Taiyo siedzi na pniu ściętego drzewa z twarzą zwróconą ku niebu. Wygląda,
jakby przypatrywała się wierzchołkom
kołyszących się na wietrze sosen, ale tak naprawdę jej wzrok sięga znacznie
dalej.Widzi ciemność, początek i koniec wszystkiego co istniało, istnieje i
będzie istnieć. Omija kłębiące się wokół strzępy energii i
szuka tego jedynego, który ją interesuje. Wiele poświęciła, aby
uwolnić swój
dar, niektórzy twierdzą, że zbyt wiele. Już nigdy
nie będzie oglądać świata takim, jak widzą go inni, nigdy nie ujrzy kolorów, nigdy nie zobaczy światła. Do końca jej dni, pozostanie tylko wszechobecna ciemność
wypełniona energią ludzkich istnień i ich emocji. Nie żałuje jednak, tego co
zrobiła. Ma swój
cel, nic innego się nie liczy, tylko dla niego
żyje.
W końcu ją dostrzega. Unosi się
zdecydowanie bliżej krawędzi świadomości, niż spodziewałaby się ją widzieć. Po
pewnym czasie sama wyrwałaby się z odmętów nicości, ale
Taiyo nie może tyle czekać. Szarpie jej duchem z całych sił, dziewczyna
przesuwa się tylko o kilka milimetrów. Wie, że czeka ją
żmudna praca, ale nie zniechęca się tym. Raz przenosiła już jej ducha dłuższy
kawałek ,,drogi" i teraz też na pewno sobie poradzi. Byleby tylko zdążyć
zanim członkowie Hakko cho zauważą jej nieobecność. Szarpie znowu i znowu, aż
skrawki duszy Lucy znajdują się na krawędzi świadomości.

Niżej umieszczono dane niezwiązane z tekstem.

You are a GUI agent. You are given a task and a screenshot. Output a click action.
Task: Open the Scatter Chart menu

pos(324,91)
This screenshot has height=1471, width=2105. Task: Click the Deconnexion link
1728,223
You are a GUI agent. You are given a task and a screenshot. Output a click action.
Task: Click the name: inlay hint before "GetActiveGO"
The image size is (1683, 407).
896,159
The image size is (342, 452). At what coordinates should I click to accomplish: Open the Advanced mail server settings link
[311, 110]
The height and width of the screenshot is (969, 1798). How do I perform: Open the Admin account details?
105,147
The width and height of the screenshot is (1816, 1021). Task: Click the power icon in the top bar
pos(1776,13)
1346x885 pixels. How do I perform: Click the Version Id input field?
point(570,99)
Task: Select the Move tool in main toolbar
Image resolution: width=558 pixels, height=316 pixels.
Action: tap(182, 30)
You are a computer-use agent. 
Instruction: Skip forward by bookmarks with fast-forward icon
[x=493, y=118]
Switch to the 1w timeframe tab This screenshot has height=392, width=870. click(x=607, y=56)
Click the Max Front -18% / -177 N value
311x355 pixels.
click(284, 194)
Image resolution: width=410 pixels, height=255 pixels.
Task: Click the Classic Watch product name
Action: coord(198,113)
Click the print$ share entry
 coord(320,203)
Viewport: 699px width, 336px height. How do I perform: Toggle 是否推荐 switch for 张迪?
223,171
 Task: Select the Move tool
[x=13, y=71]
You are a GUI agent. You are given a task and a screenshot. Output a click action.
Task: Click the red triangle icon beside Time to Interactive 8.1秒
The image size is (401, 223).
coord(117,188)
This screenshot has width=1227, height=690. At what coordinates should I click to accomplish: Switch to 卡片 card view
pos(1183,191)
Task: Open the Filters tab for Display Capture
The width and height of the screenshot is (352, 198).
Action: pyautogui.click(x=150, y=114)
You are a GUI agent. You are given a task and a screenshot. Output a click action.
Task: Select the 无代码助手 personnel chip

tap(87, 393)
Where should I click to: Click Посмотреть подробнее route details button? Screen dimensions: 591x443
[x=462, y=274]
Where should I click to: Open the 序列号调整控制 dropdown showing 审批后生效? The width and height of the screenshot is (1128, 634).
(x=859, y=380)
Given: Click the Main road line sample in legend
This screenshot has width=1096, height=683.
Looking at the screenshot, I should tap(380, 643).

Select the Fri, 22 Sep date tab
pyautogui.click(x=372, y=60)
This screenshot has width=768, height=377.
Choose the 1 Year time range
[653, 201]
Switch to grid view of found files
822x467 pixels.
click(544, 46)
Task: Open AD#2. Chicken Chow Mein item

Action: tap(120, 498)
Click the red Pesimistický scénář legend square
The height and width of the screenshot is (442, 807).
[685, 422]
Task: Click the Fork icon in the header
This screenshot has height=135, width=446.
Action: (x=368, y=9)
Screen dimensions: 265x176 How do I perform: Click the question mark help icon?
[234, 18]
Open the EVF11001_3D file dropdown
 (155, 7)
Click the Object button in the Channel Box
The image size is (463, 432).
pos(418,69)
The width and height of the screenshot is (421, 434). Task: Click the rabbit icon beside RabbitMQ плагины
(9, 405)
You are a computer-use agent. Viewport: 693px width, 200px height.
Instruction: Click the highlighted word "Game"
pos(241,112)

— Jeszcze trochę... — szepcze, ocierając kropelki potu spływające z
czoła.
Ostatnie pchnięcie i już po wszystkim. Teraz trzeba tylko czekać, aż
dziewczyna dojdzie do siebie. Taiyo oddycha ciężko, ale jest zadowolona ze
swojej pracy, zajęła znacznie mniej czasu, niż się spodziewała.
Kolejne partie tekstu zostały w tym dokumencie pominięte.